Still, at least Winston Peters is enjoying himself.
Anyway, OtherPundit is all fizzed up at the sight of another conservative Maori - Ngai Tahu's Te Maire Tau, who is interviewed by Bruce Ansley in The Listener this week. The image of Ngai Tahu as a very businesslike tribe is not inaccurate. Many iwi have sought to redefine themselves as corporate entities: Ngai Tahu, for a range of reasons, is better at it than anyone else. While Tainui, bogged down in governance wars and prone to poor decisions, has lost a big chunk of its Treaty settlement, Ngai Tahu has nearly doubled its money. As Ansley points out, it doesn't need handouts. But the impression that Ngai Tahu's view of the world is somehow in sync with that of Don Brash is misleading.
Tau unabashedly makes a distinction between the rights of Maori organisations and the question of ethnicity. He has the law on his side. But the grumpy public, at least so far as the polls show, is not making the same distinction, and since the Orewa speech National has been happy - keen, even - to blur the two.
It's very strange that the foreshore debate isn't mentioned at all in the story, because it's there that the impression of a sympathy with the the present political centre-right would collapse. Read Tahu Potiki's unflinching speech on the issue to the Act Party's foreshore conference last October. It is about property rights, and on past form Ngai Tahu won't be shy about asserting its own. (Potiki also warns off any move on the Maori broadcast funding agency, Te Mangai Paho.)
Ngai Tahu's attitude to ethnicity, in so far as it is represented by Tau, ought not be a surprise either. It carried such a view through, for example, the endless Maori fisheries wrangle, insisting always that it wasn't about population, but property. It simply suits Ngai Tahu to decline to recognise a broader Maori identity. Its perspective is closer in many ways to that of iwi fundamentalists like Tariana Turia than it is to that of John Tamihere.
There's another irony here, in that Ngai Tahu, a rich organisation getting richer (and admirably so) would defend its right to continue to receive what Brash depicts as "special" treatment, while poor urban Maori - those in need - would be left to fend for themselves because they have been unfortunate enough to have lost their tribal affiliations.
Tau can brag that his tribe would never let a taniwha get in the way of a road. Yet it vigorously defends its right to govern use of and access to its sacred mountain, Aoraki Mt Cook, and demand, as this site puts it, "a degree of protection that transcends all other protected natural areas". I don't see a fundamental difference there.
One more thing. The guilt-ridden Otago student Brash keeps talking about appears, so far as I can tell, to have gained his $1000 scholarship from Ngai Tahu, and not the taxpayer. (I can't see why, if he thought it was so wrong for him to get money he didn't need, the young man went to the trouble of applying for the scholarship in the first place.)
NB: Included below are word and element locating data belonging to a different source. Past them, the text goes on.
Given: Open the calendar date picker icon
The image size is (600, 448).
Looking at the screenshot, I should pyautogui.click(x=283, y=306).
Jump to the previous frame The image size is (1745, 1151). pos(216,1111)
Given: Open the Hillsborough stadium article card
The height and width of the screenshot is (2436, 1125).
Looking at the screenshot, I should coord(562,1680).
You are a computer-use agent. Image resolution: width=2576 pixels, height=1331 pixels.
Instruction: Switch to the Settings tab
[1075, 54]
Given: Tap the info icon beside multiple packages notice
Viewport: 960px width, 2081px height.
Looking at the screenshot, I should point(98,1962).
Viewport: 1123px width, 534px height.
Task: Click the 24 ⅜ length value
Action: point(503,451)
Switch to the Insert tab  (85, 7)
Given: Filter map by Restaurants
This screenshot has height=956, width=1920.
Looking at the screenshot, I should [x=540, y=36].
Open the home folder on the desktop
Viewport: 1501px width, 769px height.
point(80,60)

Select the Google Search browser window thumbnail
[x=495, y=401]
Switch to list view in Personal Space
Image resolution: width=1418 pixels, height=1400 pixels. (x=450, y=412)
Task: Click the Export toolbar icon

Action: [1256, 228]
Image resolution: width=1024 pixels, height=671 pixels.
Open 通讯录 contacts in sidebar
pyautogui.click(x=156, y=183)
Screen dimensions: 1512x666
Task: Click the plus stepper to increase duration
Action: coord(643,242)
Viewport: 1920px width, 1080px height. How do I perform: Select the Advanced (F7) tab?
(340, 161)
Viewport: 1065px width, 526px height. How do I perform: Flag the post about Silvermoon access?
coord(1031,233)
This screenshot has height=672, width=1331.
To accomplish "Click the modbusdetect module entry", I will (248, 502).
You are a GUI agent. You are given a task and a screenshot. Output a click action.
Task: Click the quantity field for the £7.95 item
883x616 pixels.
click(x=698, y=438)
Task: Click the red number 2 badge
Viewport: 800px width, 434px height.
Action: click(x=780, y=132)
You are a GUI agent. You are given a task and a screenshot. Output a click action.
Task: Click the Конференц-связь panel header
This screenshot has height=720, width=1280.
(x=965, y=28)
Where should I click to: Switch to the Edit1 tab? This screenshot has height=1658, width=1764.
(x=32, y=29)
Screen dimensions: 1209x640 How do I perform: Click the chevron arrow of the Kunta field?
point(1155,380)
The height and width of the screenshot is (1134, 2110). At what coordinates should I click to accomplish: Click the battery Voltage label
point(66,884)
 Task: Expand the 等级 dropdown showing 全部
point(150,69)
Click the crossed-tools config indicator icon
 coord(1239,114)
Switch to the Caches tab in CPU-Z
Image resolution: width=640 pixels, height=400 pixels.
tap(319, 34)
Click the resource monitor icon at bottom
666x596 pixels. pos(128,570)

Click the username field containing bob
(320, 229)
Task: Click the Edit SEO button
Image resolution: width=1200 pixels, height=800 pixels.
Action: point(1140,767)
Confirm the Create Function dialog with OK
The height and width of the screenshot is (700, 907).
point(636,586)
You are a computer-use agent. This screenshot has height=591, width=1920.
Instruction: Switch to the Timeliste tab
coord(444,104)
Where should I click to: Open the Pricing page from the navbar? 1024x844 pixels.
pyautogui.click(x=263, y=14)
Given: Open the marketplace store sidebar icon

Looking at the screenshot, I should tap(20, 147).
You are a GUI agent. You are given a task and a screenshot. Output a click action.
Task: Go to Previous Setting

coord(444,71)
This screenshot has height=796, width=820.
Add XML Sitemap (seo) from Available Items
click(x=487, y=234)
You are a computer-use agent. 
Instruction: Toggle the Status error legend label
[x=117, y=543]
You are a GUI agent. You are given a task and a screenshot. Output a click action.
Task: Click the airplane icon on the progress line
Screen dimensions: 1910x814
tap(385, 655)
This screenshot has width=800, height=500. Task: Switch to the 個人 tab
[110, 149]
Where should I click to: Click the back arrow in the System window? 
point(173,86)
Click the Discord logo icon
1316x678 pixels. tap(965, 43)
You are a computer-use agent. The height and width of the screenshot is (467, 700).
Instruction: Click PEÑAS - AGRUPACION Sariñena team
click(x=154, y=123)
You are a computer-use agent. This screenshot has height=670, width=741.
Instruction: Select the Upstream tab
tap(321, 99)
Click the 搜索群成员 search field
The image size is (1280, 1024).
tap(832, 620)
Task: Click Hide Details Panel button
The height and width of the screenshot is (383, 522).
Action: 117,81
Anyway, happier things: I was struck by the fact that almost all the feedback about yesterday's consideration of The Lord of the Rings came from expatriate New Zealanders (many of them at American universities). Perhaps national pride is more keenly felt at a distance.
Closer to home, Andrew Llewellyn remembers going to school with Best Sound Oscar-winner Mike Hedges: "Even then he was always tinkering with amps and stuff. An Oscar-winning geek."
Yep. That's the point, to me. People like that, who always had something special going on, getting a chance to show it.
Anyway, I'm off to Wellington today, to record a couple of episodes of Off the Wire, do some interviews for a story on telecommunications infrastructure and buy a bit of tableware at Moore Wilson. See you up Courtenay Place later on, hey?